The Box Tree, Ilkley, West Yorkshire. Lost its Michelin Star last year, a couple of years after the long-time head chef Simon Gueller left. He came back because the loss 'awoke' something in him. Quaint setting and decor, a little old-fashioned but not overly so. It was quiet, the only other diners (we could see) were a loud table of four seated right next to us. We had the Gourmand Menu, I had the wine flight, and she drove
Canapes served in the lounge next to a Yorkshire G&T. Parmesan sable with goats cheese, chive and onion at the front, and squid ink crisp with cod roe emulsion, asparagus emulsion, and roe powder. Both delish, with the cod roe tipping the scales of flavour and winning by a head:
Next, at the table and bathed in evening sun pouring through the window, the amuse bouche, cucumber jelly with pickled cucumber balls and smoked salmon, cauliflower foam/spume/spaff/whevs, and dried cod roe powder. This was surprisingly delish and had lots of textures and flavours which worked best when you had a bit of everything. I'm not normally big on foam but it really maxed out the cauliflower flavour. Nice:
The starter was a heritage tomato salad with feuille de brique pastry tube and parmesan custard with vinegar sorbet, lovage, sorrel, and sea truffle (the little black splodges). Amazing balance of sweet, sour, and saltiness. Crunch, softness, and creaminess. Perfect salad in every way. Amazing. Came with a Gewurtztraminer from SW France (unusually, normally from NE France/Germany). Dark yellow because of three years conditioning (not in oak) but very good choice with the salad. More minerally than normal Gewurz. Note the fresh sourdough in the back with marmite butter and local butter. Nom.
They called it 'intermediate' and I call it the fish course. Scallop with apple and truffle, ham beignet, apple gel, and celeriac puree. The ham was fantastic but could have been a bit more generous with it, like the scallop. The missus always says they want to leave you wanting more. I certainly always do. Tasted fabulous, although the truffle was a little underwhelming. I suppose it must be from Aus at this time of year. Came with a Viognier-Roussanne from SA, which had light oaking and was peppery and floral. Very good dish:
The main was salt-aged beef fillet with marrow-crusted cheek, mushrooms, onions, and cabbage. UNBELIEVABLE. AMAZING. OMG. How can cabbage be so good? The beef was very tasty for fillet and the (again minimal) cheek with marrow was heavenly. The mushrooms were fab, cep puree, braised morel, and tiny pickled japanese things. The onions were lightly roasted. Served with a fabulous Malbec/Cab Sauv (75/25) from Argentina, which was classy and fruity with no woodiness. Can not recommend more highly.
Pre-dessert was for palate-cleansing. Apple jelly with apple chunks, calvados granita (smashing flavour) and a beautiful mint creme fraiche. Booyah, brap, etc.

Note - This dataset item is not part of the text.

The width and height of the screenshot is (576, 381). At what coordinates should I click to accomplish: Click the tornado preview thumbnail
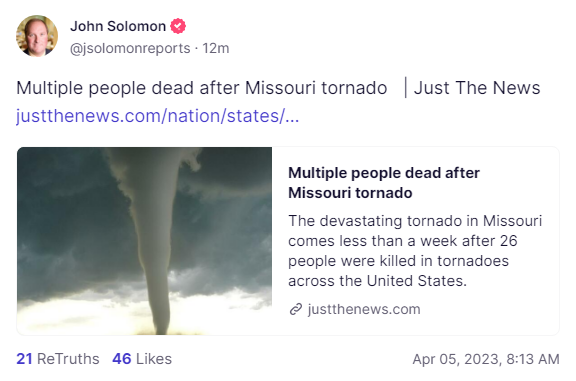144,241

Dessert was a mango souffle with lime zest, served with a tangy pash fruit sauce. Souffle was fluffy and well-riisen. Came with a not-sickly-sweet dessert wine from Portugal (based on Riesling!) which matched perfectly. I prefer fruity puds rather than over-sweet ones, so I was in heaven the two on this menu:
Had coffee and armagnac (at the sommelier's recommendation), a high-end Tenareze (usually considered a poor man's armagnac) which was eye-wateringly good. They brought chocolates from a cigar box, and she did the arrangement, I promise (even though I would have if she hadn't). We had already eaten a few by this time:
In summary, all the dishes were 9.5/10 or better. The best were the salad starter and the beef main. Both were perfect. The rest were just a tiny notch down somehow, maybe 9.5/10. They will surely get their star back at some point. The staff were exceptional and the sommelier was French and knew everything. We could have talked for hours. Not the most expensive tasting menu at £80 and the wine is worth it at £45. We will be going back.
That food looks absolutely amazing. I pretty much never venture up to that area, but if I'm ever going to be passing by, I hope that chef is still there.